Mitchell represents several grass-roots conservative organizations whose applications under sections 501C3 and 501C4 of the internal revenue code were delayed for years in the run-up to the 2012 election. She said that targeting had not stopped.

Editor’s Note: Govt Prohibited From Helping Seniors (Shocking) 

GOP Sen. Lindsey Graham of South Carolina told Fox News on Thursday that the effort to suppress conservative voices was “almost Nixonian,” noting President Obama said in a recent interview that there was “not even a smidgeon” of corruption involved in the apparent IRS effort to chill conservative groups after the tea party movement emerged in February 2009.

“How could you possibly say that when Lois Lerner in charge of tax-exempt groups pled the fifth?” Graham asked.

Also testifying Monday was Jay Sekulow, head of the American Center for Law and Justice (ACLJ). ACLJ officials also contend the IRS targeting continues to this day.

There were 41 grassroots groups named as plaintiffs in the ACLJ lawsuit alleging widespread abuses of the First Amendment rights of assembly and free speech by the Obama administration and the IRS. Of those, 13 still have not yet received adjudication of their request for non-profit status.

The oldest of those 13 pending applications for nonprofit status dates back to December 2009, French says. That would mean at least one group has been sidelined through two election cycles, with a third rapidly approaching.
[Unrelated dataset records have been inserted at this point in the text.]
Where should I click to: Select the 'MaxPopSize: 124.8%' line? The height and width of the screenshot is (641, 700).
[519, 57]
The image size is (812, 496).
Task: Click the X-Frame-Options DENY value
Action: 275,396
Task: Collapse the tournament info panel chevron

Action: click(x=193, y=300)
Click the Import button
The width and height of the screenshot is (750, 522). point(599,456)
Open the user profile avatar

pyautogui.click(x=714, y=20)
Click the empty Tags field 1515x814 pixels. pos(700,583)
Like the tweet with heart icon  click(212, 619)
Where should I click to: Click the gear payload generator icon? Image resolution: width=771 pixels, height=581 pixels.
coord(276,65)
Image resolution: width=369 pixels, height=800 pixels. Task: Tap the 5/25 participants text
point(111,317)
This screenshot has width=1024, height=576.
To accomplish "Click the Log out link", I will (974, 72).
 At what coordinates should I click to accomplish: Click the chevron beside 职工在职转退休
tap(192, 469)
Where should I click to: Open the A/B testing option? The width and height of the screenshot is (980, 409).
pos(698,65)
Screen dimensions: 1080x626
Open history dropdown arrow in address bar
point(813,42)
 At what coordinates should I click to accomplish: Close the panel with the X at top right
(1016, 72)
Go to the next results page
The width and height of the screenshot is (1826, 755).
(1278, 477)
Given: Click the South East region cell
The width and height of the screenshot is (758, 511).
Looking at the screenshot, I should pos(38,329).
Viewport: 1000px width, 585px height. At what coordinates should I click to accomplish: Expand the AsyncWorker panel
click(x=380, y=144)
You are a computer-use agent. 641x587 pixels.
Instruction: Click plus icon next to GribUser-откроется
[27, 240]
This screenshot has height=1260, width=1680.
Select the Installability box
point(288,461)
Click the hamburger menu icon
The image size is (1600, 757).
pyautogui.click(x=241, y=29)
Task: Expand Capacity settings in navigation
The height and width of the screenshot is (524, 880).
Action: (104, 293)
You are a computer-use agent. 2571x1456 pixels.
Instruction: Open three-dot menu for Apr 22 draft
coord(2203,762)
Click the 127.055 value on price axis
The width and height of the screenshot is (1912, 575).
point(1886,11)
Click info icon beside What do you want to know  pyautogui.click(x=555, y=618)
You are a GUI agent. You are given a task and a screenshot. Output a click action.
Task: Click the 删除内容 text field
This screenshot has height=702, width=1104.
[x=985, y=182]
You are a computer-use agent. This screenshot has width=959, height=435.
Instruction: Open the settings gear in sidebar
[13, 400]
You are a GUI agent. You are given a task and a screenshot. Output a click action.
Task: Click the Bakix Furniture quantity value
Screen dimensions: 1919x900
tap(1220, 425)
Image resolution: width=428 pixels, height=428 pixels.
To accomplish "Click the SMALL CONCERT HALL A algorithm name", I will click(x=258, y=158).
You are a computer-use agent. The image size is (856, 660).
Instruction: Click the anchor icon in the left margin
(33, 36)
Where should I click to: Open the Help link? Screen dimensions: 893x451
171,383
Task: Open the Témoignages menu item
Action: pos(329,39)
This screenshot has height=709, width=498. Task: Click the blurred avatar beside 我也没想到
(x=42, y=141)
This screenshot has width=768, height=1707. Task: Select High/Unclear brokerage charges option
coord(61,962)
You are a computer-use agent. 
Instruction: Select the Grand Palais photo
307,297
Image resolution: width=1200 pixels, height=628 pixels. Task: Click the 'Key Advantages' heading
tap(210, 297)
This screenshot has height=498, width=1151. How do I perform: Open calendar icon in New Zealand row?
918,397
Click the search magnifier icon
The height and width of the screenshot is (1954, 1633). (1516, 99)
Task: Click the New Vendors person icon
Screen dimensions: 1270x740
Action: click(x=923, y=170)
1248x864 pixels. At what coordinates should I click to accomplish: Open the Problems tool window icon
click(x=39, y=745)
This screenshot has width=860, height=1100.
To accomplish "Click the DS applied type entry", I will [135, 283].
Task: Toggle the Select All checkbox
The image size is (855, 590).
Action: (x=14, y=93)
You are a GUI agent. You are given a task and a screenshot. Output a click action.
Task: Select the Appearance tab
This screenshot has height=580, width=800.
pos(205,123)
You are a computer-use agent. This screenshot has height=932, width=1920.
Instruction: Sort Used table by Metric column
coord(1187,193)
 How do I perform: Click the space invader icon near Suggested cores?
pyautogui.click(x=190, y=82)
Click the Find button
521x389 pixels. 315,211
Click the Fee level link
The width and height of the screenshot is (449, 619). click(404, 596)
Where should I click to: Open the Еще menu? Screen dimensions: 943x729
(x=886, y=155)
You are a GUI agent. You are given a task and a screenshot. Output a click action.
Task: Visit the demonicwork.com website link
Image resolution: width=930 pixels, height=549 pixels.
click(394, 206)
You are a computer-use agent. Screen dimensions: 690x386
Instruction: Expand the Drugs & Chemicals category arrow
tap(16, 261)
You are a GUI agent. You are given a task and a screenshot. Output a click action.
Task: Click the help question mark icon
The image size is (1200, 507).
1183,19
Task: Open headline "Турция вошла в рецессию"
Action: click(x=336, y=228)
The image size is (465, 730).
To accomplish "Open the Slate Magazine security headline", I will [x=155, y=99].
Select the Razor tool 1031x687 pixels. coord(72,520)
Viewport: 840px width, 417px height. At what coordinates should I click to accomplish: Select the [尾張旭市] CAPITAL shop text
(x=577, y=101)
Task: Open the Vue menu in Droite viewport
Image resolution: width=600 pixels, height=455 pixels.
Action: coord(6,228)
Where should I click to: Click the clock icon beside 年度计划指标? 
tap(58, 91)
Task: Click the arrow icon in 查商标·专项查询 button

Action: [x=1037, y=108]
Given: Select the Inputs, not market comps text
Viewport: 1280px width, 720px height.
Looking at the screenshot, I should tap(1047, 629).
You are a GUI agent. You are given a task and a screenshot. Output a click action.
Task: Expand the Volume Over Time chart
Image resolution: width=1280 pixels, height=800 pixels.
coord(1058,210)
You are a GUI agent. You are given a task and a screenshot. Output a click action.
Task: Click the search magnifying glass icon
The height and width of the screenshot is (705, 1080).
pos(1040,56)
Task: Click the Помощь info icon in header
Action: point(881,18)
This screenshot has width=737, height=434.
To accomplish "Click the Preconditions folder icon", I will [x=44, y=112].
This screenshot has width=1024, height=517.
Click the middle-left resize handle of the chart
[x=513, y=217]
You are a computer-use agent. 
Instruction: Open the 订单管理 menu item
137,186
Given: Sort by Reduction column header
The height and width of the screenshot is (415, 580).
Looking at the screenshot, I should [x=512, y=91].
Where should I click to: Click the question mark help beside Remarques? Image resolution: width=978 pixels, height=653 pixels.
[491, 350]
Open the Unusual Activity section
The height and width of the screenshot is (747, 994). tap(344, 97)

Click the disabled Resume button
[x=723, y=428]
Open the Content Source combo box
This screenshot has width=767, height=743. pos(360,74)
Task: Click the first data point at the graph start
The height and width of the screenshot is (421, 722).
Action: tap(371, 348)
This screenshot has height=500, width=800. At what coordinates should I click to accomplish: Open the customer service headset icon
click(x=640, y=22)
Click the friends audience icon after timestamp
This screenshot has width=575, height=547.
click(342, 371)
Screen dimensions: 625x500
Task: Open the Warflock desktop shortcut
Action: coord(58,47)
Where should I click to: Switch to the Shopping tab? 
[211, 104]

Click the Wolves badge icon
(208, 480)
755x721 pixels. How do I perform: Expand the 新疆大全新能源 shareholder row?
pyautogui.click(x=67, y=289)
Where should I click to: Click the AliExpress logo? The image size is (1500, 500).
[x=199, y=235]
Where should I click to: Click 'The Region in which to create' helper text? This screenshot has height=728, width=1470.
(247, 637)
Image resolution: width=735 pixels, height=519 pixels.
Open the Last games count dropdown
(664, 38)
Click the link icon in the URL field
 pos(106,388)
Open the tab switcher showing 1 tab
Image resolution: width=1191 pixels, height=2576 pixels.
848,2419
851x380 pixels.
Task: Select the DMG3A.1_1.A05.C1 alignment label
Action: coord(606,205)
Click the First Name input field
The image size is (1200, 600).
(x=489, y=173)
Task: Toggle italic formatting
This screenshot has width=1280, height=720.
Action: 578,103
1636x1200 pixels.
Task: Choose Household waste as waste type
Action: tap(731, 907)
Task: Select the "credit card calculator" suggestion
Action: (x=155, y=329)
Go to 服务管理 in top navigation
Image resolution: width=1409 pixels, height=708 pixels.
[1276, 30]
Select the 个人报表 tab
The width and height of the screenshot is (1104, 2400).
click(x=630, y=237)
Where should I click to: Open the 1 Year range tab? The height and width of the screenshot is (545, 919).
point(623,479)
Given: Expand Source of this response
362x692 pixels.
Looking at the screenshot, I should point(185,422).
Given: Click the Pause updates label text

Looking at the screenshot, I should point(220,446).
Of the 13 groups in limbo, two sought 501c3 non-profit status and the other 11 sought 501c4 status as “social welfare” organizations, French said.

According to the ACLJ, five other groups joined the lawsuit after withdrawing their nonprofit applications due to frustration over the IRS approval process. Also, two of the plaintiffs refused to answer IRS questions that they considered unconstitutional, which led to the IRS closing their nonprofit applications without further consideration.

The proposed new IRS regulations seek to limit 501c4 groups’ activities. Conservative activists say the rules have exacerbated their sense of uncertainty and intimidation.

“Of course that has a chilling effect,” says French. “And until it is decisively and emphatically stopped through public, legal accountability, that chilling effect is likely to linger.”

Mitchell, who represents grass-roots conservative activists not included in the ACLJ lawsuit, recently echoed the view that conservative groups continue to be singled out in the run-up to the 2014 elections.

“The IRS is still, very deliberately targeting conservative organizations and subjecting them to additional intense and burdensome scrutiny — and this has not stopped,” she said. “This is still ongoing.”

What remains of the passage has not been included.